Extracted entries:

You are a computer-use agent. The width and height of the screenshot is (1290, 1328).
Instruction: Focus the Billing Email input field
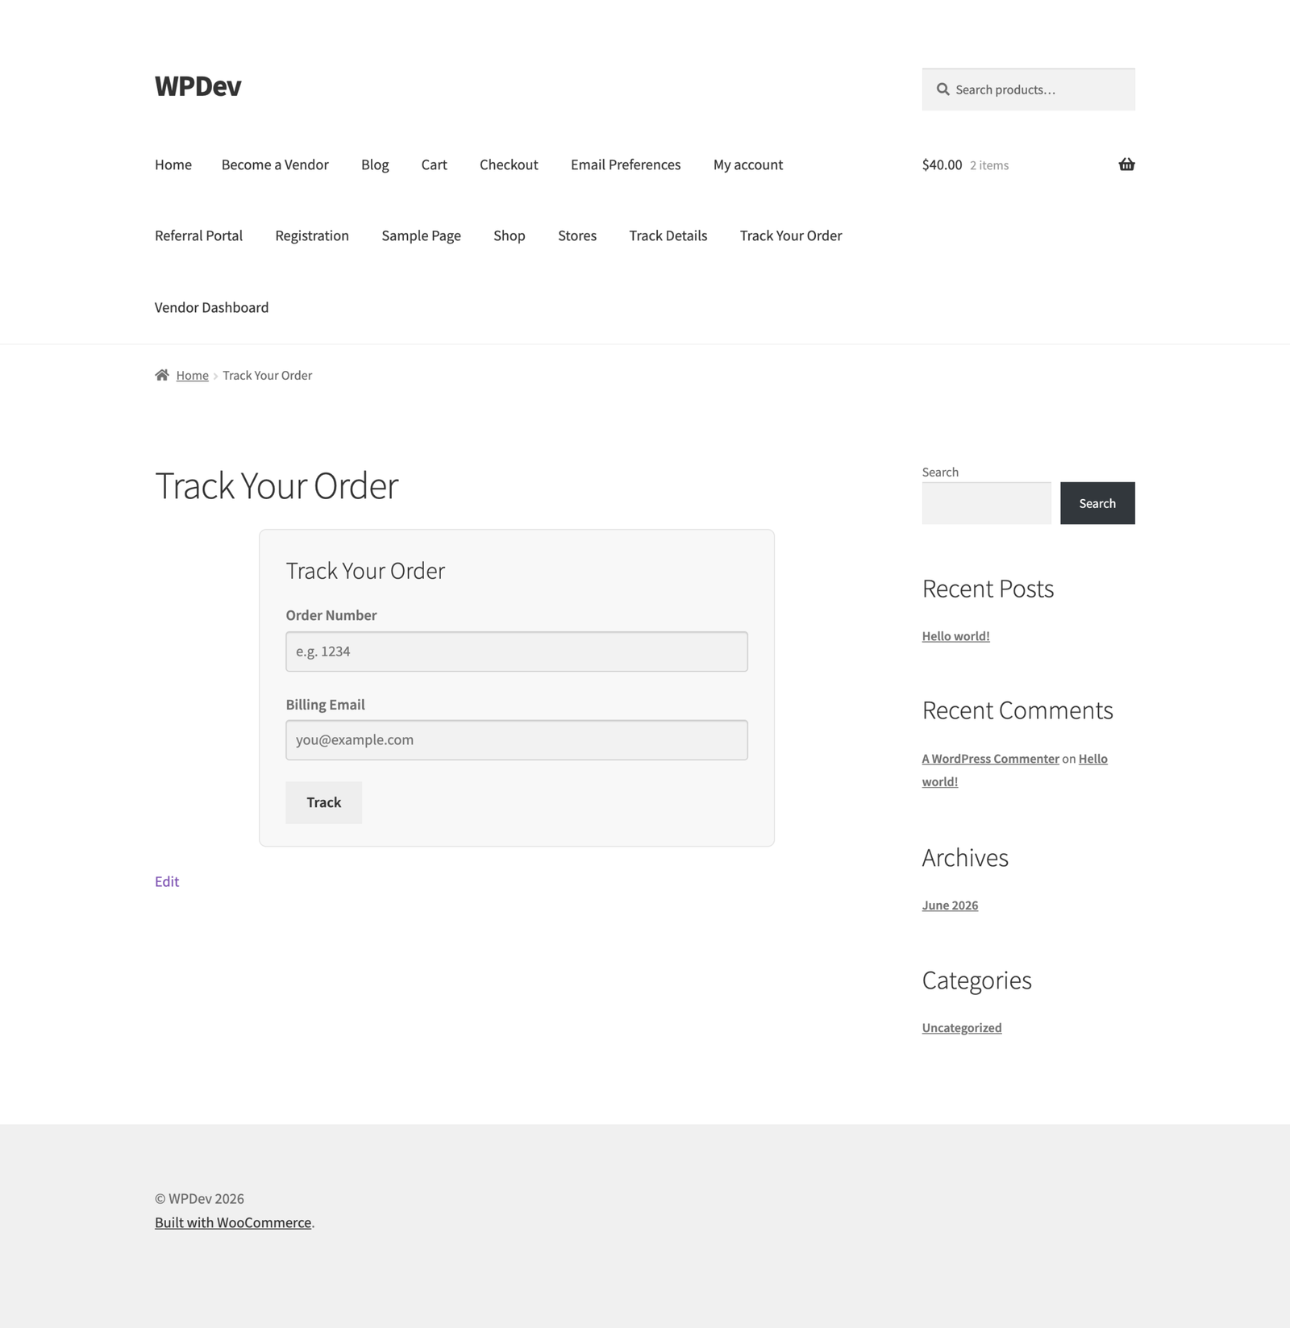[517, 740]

* * *

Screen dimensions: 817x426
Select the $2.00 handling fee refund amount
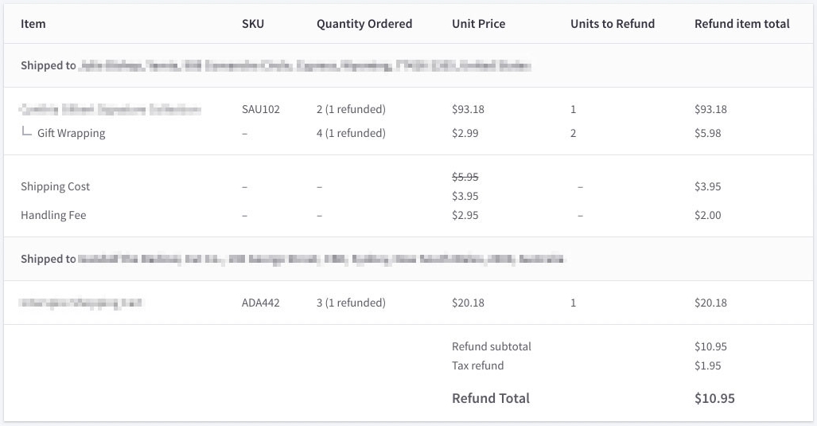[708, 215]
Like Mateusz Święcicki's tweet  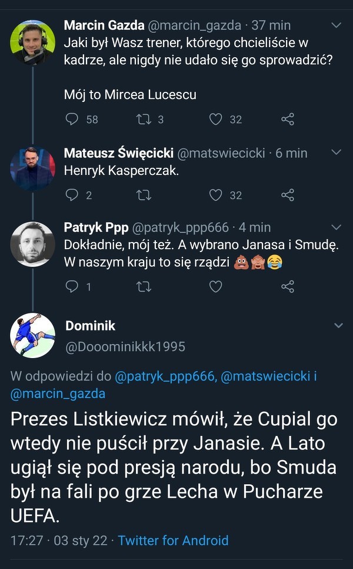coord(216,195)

---

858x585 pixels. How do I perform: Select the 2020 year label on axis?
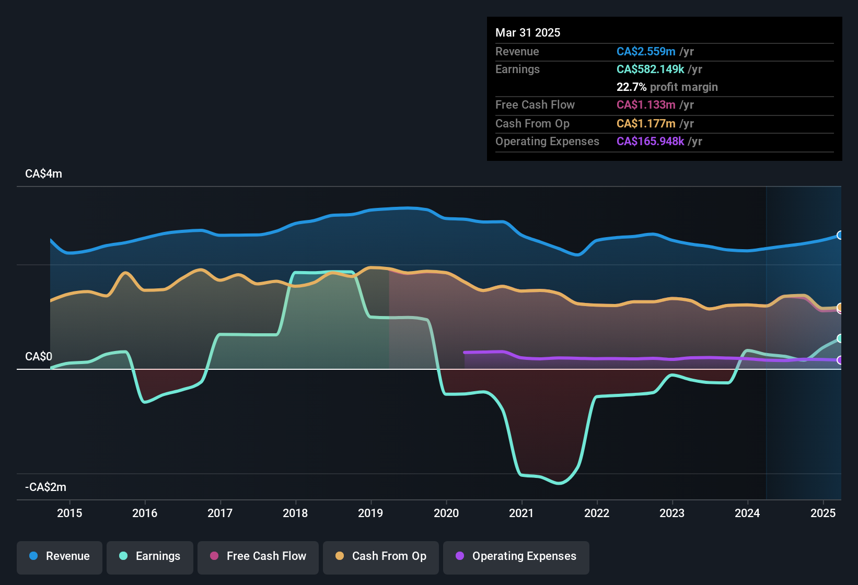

Stated goal: Find every line in the records above that contains the word "Select" with matching case, and copy each of those lines.

Result for this exercise:
Select the $2.00 handling fee refund amount
858x585 pixels. How do I perform: Select the 2020 year label on axis?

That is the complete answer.